After two years and dozens of investor meetings, a local entrepreneur is close to starting his dream of bringing an endless summer to Hanover County.
Walter Bennett, who wants to put a year-round surfing facility called Point Break Surf Park in Hanover, said he is finalizing a contract to purchase 12 acres next to Bass Pro Shops and plans to begin construction on the first $2.5-million phase as soon as he gets approval from the county.
But the first phase of the park, a 240-foot-long pool that will create seven-foot waves, is massively scaled back from the theme park Bennett initially had in mind.
“I think the biggest mistake I made right off the bat was I wanted to build the whole park at one time,” Bennett said. “I had this elaborate $26 million plan, but we were in a bad economy with an unproven idea and unproven technology.”
Bennett, 43, originally envisioned two enormous pools, a restaurant, a conference center, a boardwalk with kiosks, white sand beaches and an enclosure to keep it open year-round.
“I realized quickly that we were going to have to do it in phases,” he said. “You know, I thought we would just go to the bank and they’d want to do it. That’s not how it worked out.”

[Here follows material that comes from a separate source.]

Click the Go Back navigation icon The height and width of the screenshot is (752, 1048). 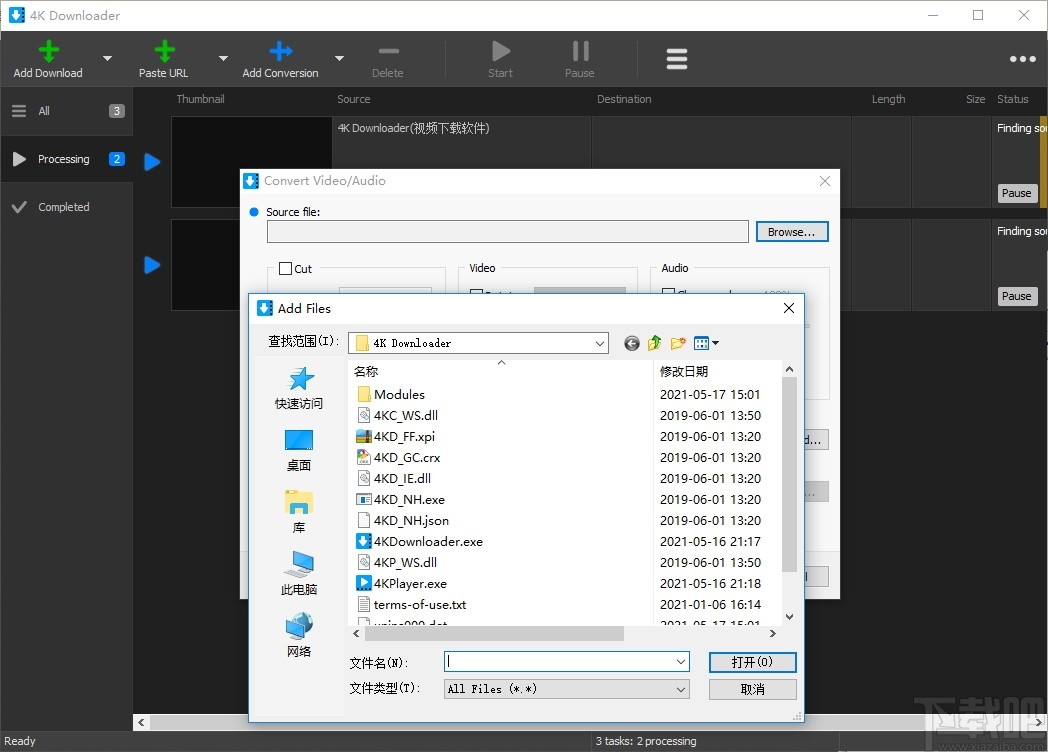(631, 343)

Instead Bennett, a Rehoboth Beach, Del., native who began surfing at age 6, looked to the world of private equity and private investors to keep his dream alive. He worked up the business plan with a Canadian company called Select Contracts, a firm that works on leisure and entertainment projects such as Point Break, and the former pharmaceutical sales rep and his team hit the capital-raising circuit.
It wasn’t always easy.
“Some days you get up and you say ‘I don’t think I can do this,’” he said. “You have to reach so deep inside of yourself to get out there and give it your all, because it’s more likely the door is going to get slammed in your face than remain open. That’s just the reality.”

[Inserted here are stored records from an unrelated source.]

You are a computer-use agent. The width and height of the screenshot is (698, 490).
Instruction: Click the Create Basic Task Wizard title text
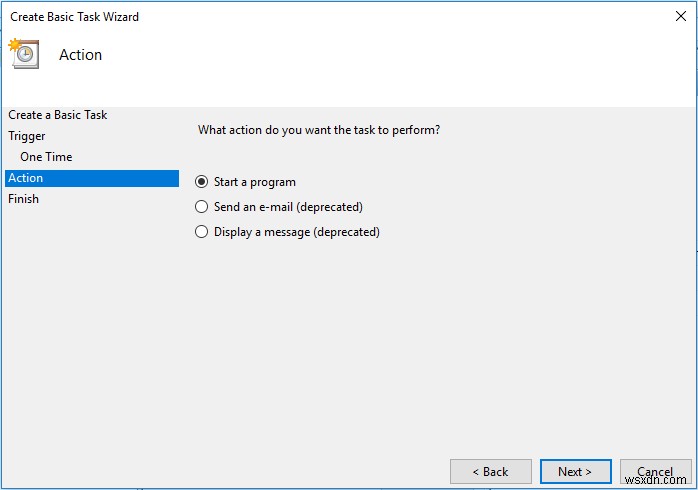pyautogui.click(x=75, y=17)
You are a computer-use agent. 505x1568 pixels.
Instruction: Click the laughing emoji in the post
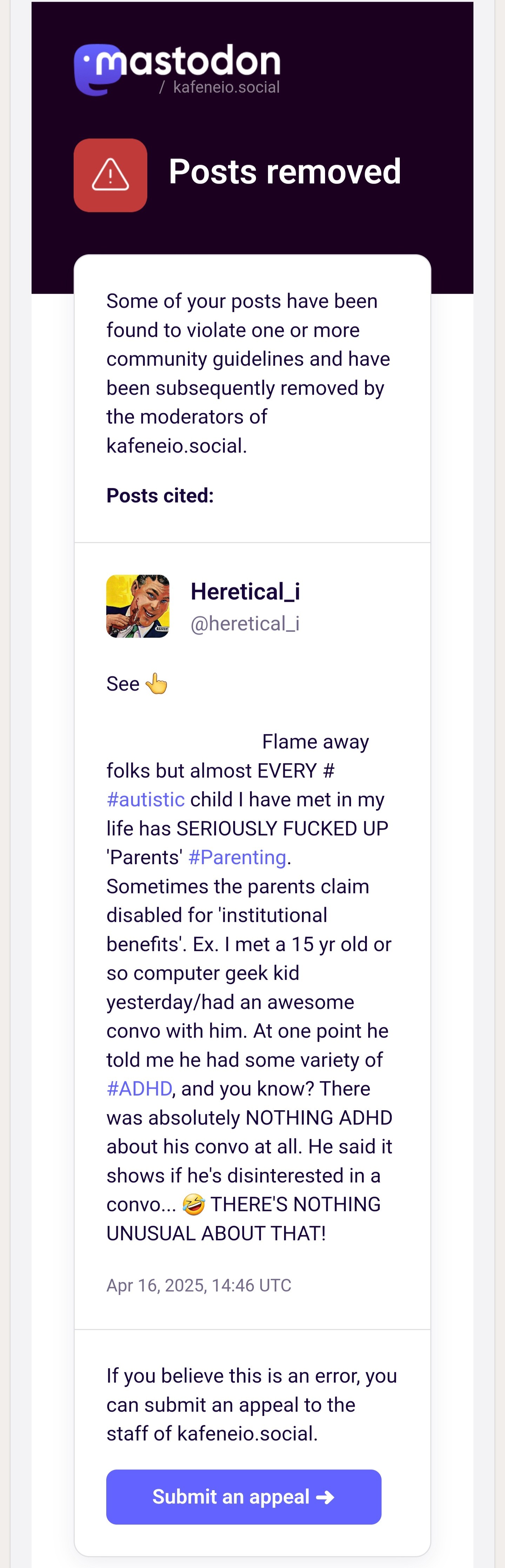194,1203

He eventually targeted resort and casino developers as his best bet for investment. Bennett said he’s found his investor in a developer who is an avid surfer but wants to remain in the background.
If he closes on the land, which sits off Lakeridge Parkway, Bennett said the first phase of construction would include the smaller of the two planned surf pools (the other is planned to be 540 feet long and put out 12-foot waves) and a surface parking lot. A domed structure will cover the facility.
“These things add up quickly,” he said. “Just paving the parking lot is going to cost $350,000 to $400,000. And the enclosure to keep it open in the winter will be another couple hundred thousand or so. It’s not cheap.”
The surf pool is going to charge $50 per hour for 10 waves. He’s acquired the licensing rights to a wave-making machine through a company called Point Break Wave Co.
“We’ve done a fair amount of research on this, and the average surfer spends about $75 each time they go, between food and gas, driving around trying to find waves,” he said. “So we think $50 per hour with the ability to surf all year round is fair, and you’ll get 10 perfect waves.”
There will also be seasonal passes at $175 or annual passes for $700. The facility will offer surfboard rentals.
Bennett expects the land acquisition to be finalized in the coming weeks. Depending on the permitting process, he hopes to open Point Break in the fall.
Edwin Gaskin, head of economic development for Hanover County, said that he is excited about the prospect of Point Break but that he hasn’t been working with Bennett.
“We love the concept,” Gaskin said. “I think it adds another attraction to a growing commerce destination, so we welcome them.”
The surf park, assuming it comes to fruition, would be the latest in several large deals at the Lewistown Road exit off Interstate 95 in Hanover.
And in February, developer Rob Chesson purchased the Bass Pro Shops property for $9.8 million.